A falta de testosterona também é capaz de mudar a composição corporal. A massa magra perdida é logo substituída por massa gorda. "E, pior, a pessoa não ganha gordura apenas no tecido adiposo", diz o doutor Paulo Lages.
"Ela se deposita no fígado, no coração, nos vasos sanguíneos, aumentado o risco de doença cardiovascular. O médico pode tratar com sucesso o câncer de próstata e o paciente morrer poucos anos depois de infarto ou de AVC."
O estudo brasileiro
Pensando em prevenir problemas assim, a equipe da Onclínicas, em Brasília, avaliou 62 homens entre 41 e 97 anos que tinham acabado de ser diagnosticados com a doença e que precisariam reduzir drasticamente os níveis de testosterona.
Antes de iniciarem o tratamento, porém, eles passaram por um exame de bioimpedância para que os pesquisadores soubessem como era a distribuição de gordura e músculos em seu corpo.

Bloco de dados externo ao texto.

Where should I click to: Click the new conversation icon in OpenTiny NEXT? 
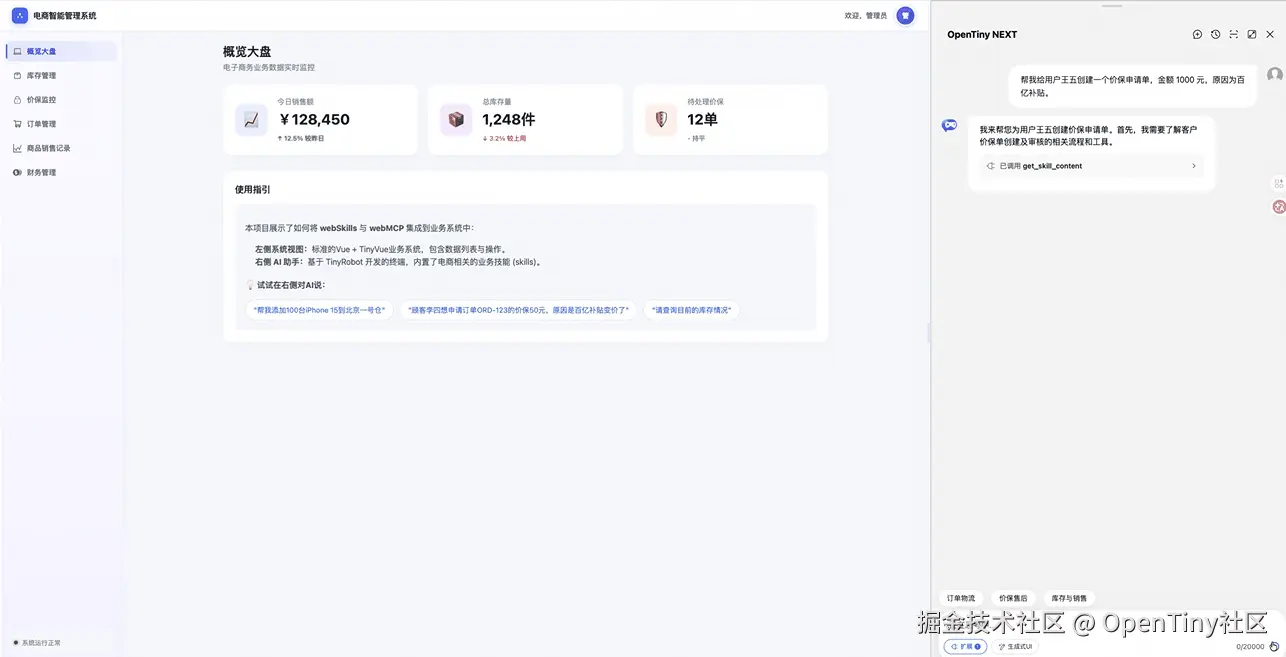coord(1197,34)
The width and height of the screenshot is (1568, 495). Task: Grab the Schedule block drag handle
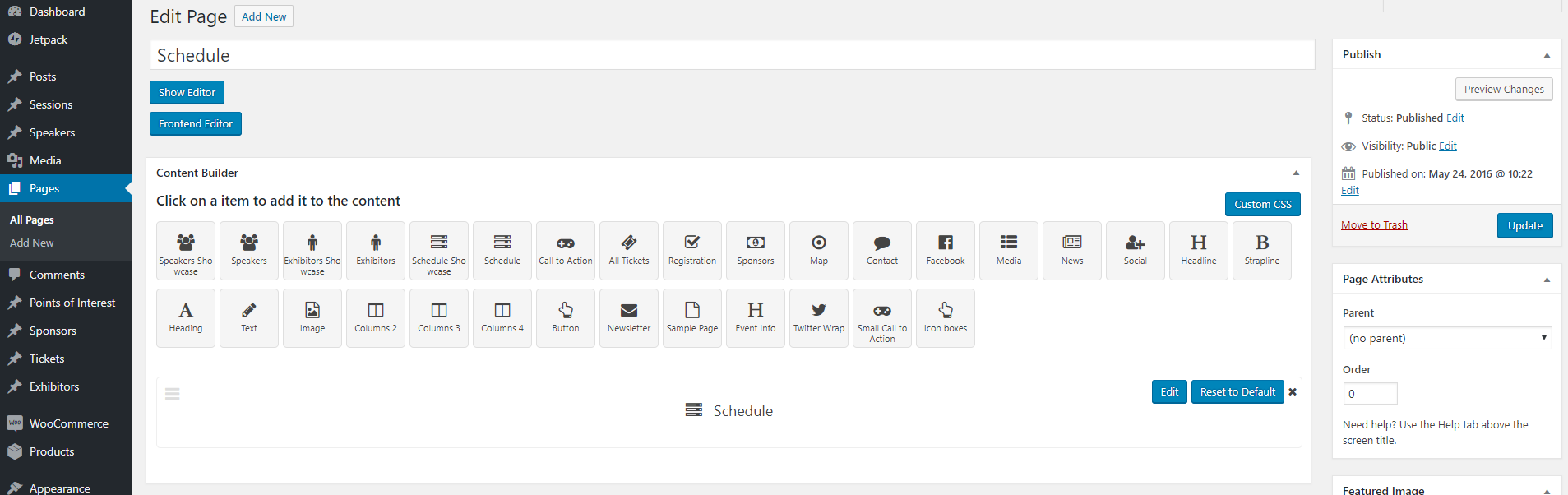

Além disso, fizeram um teste clássico para medir sua força, o de dinamometria, em que tinham de apertar um aparelho com a mão.
Na sequência, todos foram orientados a respeito da dieta. Ela não tinha uma única caloria a mais nem a menos para que ninguém emagrecesse, tampouco engordasse. Diga-se que 47% dos homens já estavam acima do peso e 13% tinham obesidade.
E, claro, a dieta prescrita era hiperproteica, isto é, com porções fartas de proteínas, que são a matéria-prima para o organismo construir músculos. Alguns pacientes chegaram a receber suplementação de whey protein. Em relação ao exercício físico, os homens foram apenas alertados sobre a sua importância, mas nem todos tomaram a iniciativa de treinar.
"Com isso, imaginávamos que haveria uma perda de massa muscular, só que menor", admite Paulo Lages. No entanto, quando repetiram os exames três meses depois, o resultado surpreendeu.
A massa muscular tinha aumentado, em média, 300 gramas. Não é muito. Aliás, nem é significativo para sair dizendo por aí que essa estratégia fez os pacientes ganharem músculo apesar da falta da testosterona. Mas só de não perderem musculatura, já foi um tremendo lucro. "Ainda mais considerando que muitos já tinham passado dos 70 anos", reforça o doutor.
A força também aumentou. Para completar, os participantes eliminaram cerca de 2 quilos de gordura nesses 90 dias. A ideia, agora, é realizar novos estudos, vendo o que acontece após seis meses ou um ano com esse tratamento nutricional.